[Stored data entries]
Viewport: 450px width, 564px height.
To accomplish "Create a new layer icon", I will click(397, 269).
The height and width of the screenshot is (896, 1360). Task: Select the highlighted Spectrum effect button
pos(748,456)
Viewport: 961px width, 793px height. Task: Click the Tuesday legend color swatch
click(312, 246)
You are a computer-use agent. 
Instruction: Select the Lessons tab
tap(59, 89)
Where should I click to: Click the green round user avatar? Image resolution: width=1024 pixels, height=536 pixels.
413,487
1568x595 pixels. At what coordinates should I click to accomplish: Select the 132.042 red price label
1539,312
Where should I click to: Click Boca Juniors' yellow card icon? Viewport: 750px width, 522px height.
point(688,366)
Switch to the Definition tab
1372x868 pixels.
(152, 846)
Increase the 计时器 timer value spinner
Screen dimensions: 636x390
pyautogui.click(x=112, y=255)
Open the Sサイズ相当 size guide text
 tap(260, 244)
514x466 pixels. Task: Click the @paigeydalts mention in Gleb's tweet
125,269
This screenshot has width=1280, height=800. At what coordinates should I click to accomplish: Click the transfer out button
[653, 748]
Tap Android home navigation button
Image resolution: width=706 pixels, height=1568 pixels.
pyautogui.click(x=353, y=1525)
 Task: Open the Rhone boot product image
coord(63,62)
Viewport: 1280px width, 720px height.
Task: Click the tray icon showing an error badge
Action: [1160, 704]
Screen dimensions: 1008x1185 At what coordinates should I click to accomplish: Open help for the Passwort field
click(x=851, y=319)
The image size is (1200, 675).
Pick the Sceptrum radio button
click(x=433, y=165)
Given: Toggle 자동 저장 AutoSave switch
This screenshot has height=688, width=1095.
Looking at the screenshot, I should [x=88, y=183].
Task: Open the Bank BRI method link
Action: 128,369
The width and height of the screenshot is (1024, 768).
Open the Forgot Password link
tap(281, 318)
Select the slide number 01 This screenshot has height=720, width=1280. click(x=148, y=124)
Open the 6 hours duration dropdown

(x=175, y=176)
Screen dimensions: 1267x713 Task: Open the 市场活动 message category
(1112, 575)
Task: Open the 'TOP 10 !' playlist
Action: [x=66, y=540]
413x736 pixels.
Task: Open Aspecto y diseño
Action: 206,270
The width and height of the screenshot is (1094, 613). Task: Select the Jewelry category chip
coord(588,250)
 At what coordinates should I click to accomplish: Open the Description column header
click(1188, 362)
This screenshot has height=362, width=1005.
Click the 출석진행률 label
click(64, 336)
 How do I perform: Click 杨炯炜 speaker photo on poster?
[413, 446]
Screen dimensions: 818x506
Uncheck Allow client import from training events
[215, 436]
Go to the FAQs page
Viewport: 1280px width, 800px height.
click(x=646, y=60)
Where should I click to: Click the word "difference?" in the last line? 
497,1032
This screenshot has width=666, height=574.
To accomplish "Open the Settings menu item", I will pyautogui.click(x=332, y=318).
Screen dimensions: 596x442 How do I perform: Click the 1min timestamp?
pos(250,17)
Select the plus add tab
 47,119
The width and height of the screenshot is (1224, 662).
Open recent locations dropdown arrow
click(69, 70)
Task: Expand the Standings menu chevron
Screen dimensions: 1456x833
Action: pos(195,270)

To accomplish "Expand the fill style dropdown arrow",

• [TRY IT]: Copy the entries exactly, leaving no line out.

• [SOLUTION TO THIS PROBLEM]:
Viewport: 450px width, 564px height.
To accomplish "Create a new layer icon", I will click(397, 269).
The height and width of the screenshot is (896, 1360). Task: Select the highlighted Spectrum effect button
pos(748,456)
Viewport: 961px width, 793px height. Task: Click the Tuesday legend color swatch
click(312, 246)
You are a computer-use agent. 
Instruction: Select the Lessons tab
tap(59, 89)
Where should I click to: Click the green round user avatar? Image resolution: width=1024 pixels, height=536 pixels.
413,487
1568x595 pixels. At what coordinates should I click to accomplish: Select the 132.042 red price label
1539,312
Where should I click to: Click Boca Juniors' yellow card icon? Viewport: 750px width, 522px height.
point(688,366)
Switch to the Definition tab
1372x868 pixels.
(152, 846)
Increase the 计时器 timer value spinner
Screen dimensions: 636x390
pyautogui.click(x=112, y=255)
Open the Sサイズ相当 size guide text
 tap(260, 244)
514x466 pixels. Task: Click the @paigeydalts mention in Gleb's tweet
125,269
This screenshot has width=1280, height=800. At what coordinates should I click to accomplish: Click the transfer out button
[653, 748]
Tap Android home navigation button
Image resolution: width=706 pixels, height=1568 pixels.
pyautogui.click(x=353, y=1525)
 Task: Open the Rhone boot product image
coord(63,62)
Viewport: 1280px width, 720px height.
Task: Click the tray icon showing an error badge
Action: [1160, 704]
Screen dimensions: 1008x1185 At what coordinates should I click to accomplish: Open help for the Passwort field
click(x=851, y=319)
The image size is (1200, 675).
Pick the Sceptrum radio button
click(x=433, y=165)
Given: Toggle 자동 저장 AutoSave switch
This screenshot has height=688, width=1095.
Looking at the screenshot, I should [x=88, y=183].
Task: Open the Bank BRI method link
Action: 128,369
The width and height of the screenshot is (1024, 768).
Open the Forgot Password link
tap(281, 318)
Select the slide number 01 This screenshot has height=720, width=1280. click(x=148, y=124)
Open the 6 hours duration dropdown

(x=175, y=176)
Screen dimensions: 1267x713 Task: Open the 市场活动 message category
(1112, 575)
Task: Open the 'TOP 10 !' playlist
Action: [x=66, y=540]
413x736 pixels.
Task: Open Aspecto y diseño
Action: 206,270
The width and height of the screenshot is (1094, 613). Task: Select the Jewelry category chip
coord(588,250)
 At what coordinates should I click to accomplish: Open the Description column header
click(1188, 362)
This screenshot has height=362, width=1005.
Click the 출석진행률 label
click(64, 336)
 How do I perform: Click 杨炯炜 speaker photo on poster?
[413, 446]
Screen dimensions: 818x506
Uncheck Allow client import from training events
[215, 436]
Go to the FAQs page
Viewport: 1280px width, 800px height.
click(x=646, y=60)
Where should I click to: Click the word "difference?" in the last line? 
497,1032
This screenshot has width=666, height=574.
To accomplish "Open the Settings menu item", I will pyautogui.click(x=332, y=318).
Screen dimensions: 596x442 How do I perform: Click the 1min timestamp?
pos(250,17)
Select the plus add tab
 47,119
The width and height of the screenshot is (1224, 662).
Open recent locations dropdown arrow
click(69, 70)
Task: Expand the Standings menu chevron
Screen dimensions: 1456x833
Action: pos(195,270)

To accomplish "Expand the fill style dropdown arrow",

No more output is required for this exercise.